For this run, we wanted to leverage one all-direct-NVMe single server and have enough space for our y-cruncher swap storage and output storage under one sheet-metal roof. Enter the Dell PowerEdge R760 with the 24-bay NVMe Direct Drives backplane. This platform leverages an internal PCIe switch to get all NVMe drives talking to the server simultaneously, bypassing any need for additional hardware or RAID devices. We then pieced together a PCIe riser configuration from multiple R760s in our lab environment, giving us four PCIe slots in the rear for additional U.2 mounted NVMe SSDs. A bonus was taking larger heatsinks off another R760, giving us as much turbo-boost headroom as possible. Direct Liquid Cooling came into our lab a month too late to be implemented in this run.
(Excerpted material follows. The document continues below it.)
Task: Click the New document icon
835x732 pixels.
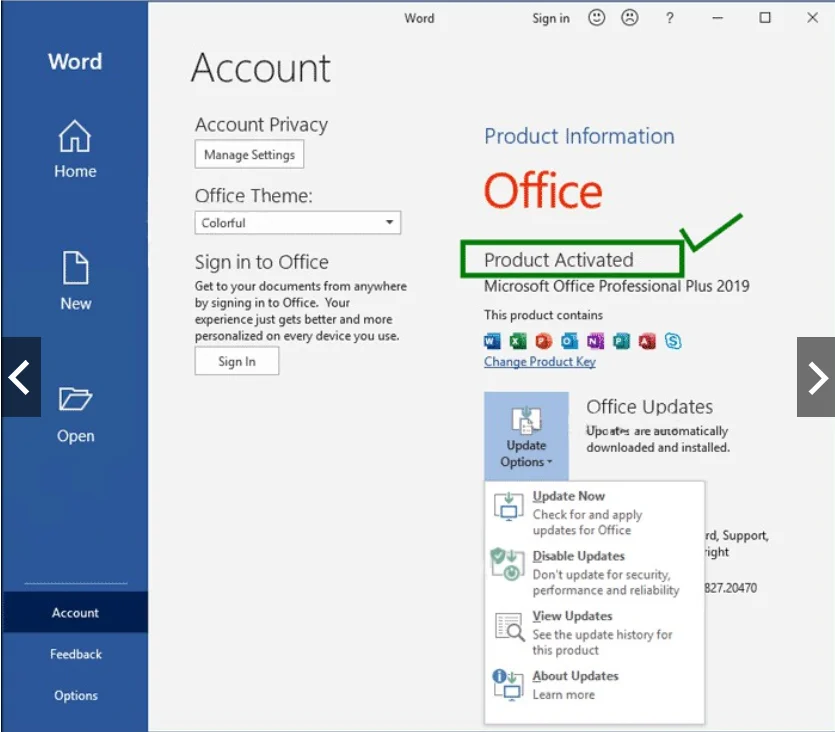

“The StorageReview Lab Team’s calculation of pi to over 202 trillion digits, achieved using 5^th Gen Intel Xeon processor, underscores the power and efficiency of these CPUs. Leveraging the increased core count and advanced performance features of the 5^th Gen Xeon processor, this milestone sets a new benchmark in computational mathematics and continues to pave the way for innovations across various scientific and engineering workloads,” said Suzi Jewett, Intel general manager for 5^th Gen Intel Xeon Processor Products

While you technically could order a Dell configuration precisely like the one used in this run, it was not something they had lying around and needed to be pieced together. (Maybe Michael will run a limited edition “Pi” batch of R760s with this exact config, custom paint, and the SR logo.)
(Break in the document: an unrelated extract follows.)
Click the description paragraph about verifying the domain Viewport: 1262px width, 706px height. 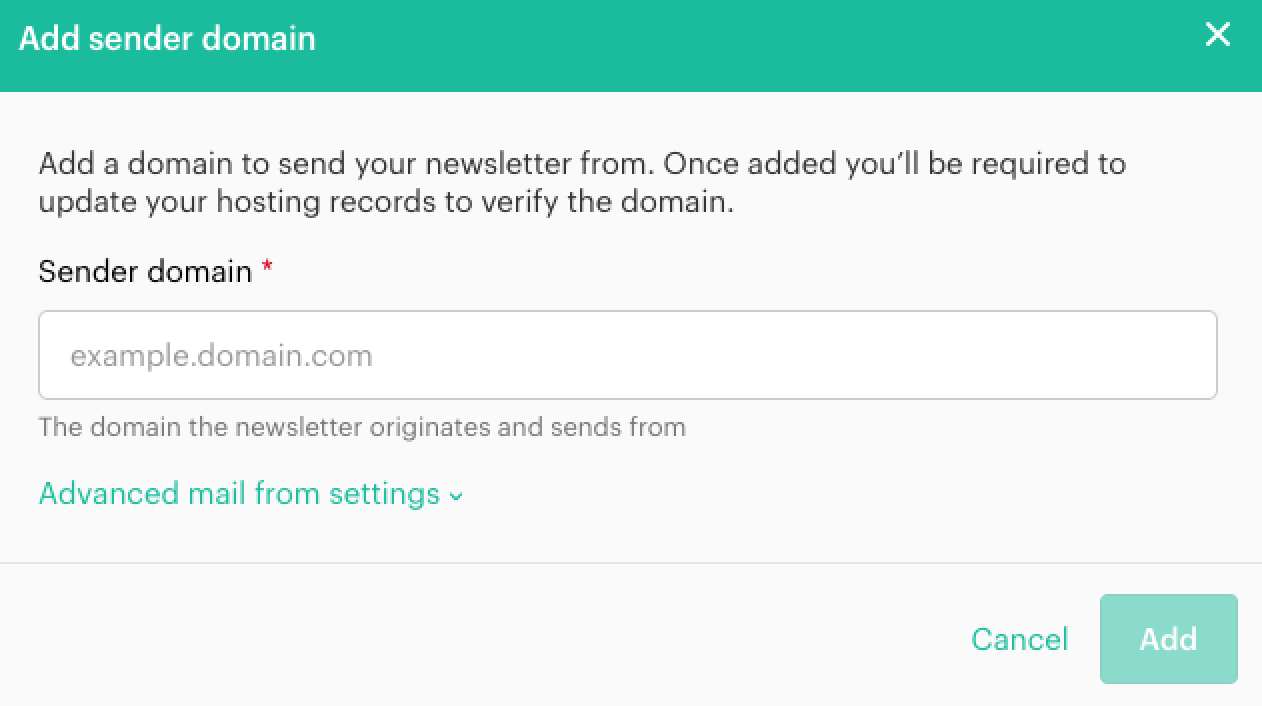(x=582, y=183)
The power supply size was also critical to this run. While most would immediately think the CPUs draw most of the power, having 28 NVMe SSDs under one roof is a considerable power impact. Our build leveraged the 2400W PSUs, which, as it turned out, only barely worked. We had a few near-critical level power draw moments where we would have been underpowered if the system had dropped one power supply connection. This hit early on; power consumption skyrocketed while the CPU loads peaked, and the system increased I/O activity to all SSDs. If we had to do this again, the 2800W models would have been preferred.

Performance Specs

Technical Highlights

• Total Digits Calculated: 202,112,290,000,000
• Hardware Used: Dell PowerEdge R760 with 2x Intel Xeon 8592+ CPUs, 1TB DDR5 DRAM, 28x Solidigm 61.44TB P5336
• Software and Algorithms: y-cruncher v0.8.3.9532-d2, Chudnovsky
• Data Storage: 3.76PB written per Drive, 82.7PB across the 22 disks for swap array
• Calculation Duration: 100.673 Days

y-cruncher Telemetry

• Logical Largest Checkpoint: 305,175,690,291,376 ( 278 TiB)
• Logical Peak Disk Usage: 1,053,227,481,637,440 ( 958 TiB)
• Logical Disk Bytes Read: 102,614,191,450,271,272 (91.1 PiB)
• Logical Disk Bytes Written: 88,784,496,475,376,328 (78.9 PiB)
• Start Date: Tue Feb 6 16:09:07 2024
• End Date: Mon May 20 05:43:16 2024
• Pi: 7,272,017.696 seconds, 84.167 Days
• Total Computation Time: 8,698,188.428 seconds, 100.673 Days
• Start-to-End Wall Time: 8,944,449.095 seconds, 103.524 Days

The largest known digit of Pi is 2, at position 202,112,290,000,000 (two hundred two trillion, one hundred twelve billion, two hundred ninety million).

Broader Implications

While calculating pi to such a vast number of digits might appear to be an abstract challenge, the practical applications and techniques developed during this project have far-reaching implications. These advancements can enhance various computational tasks, from cryptography to complex simulations in physics and engineering.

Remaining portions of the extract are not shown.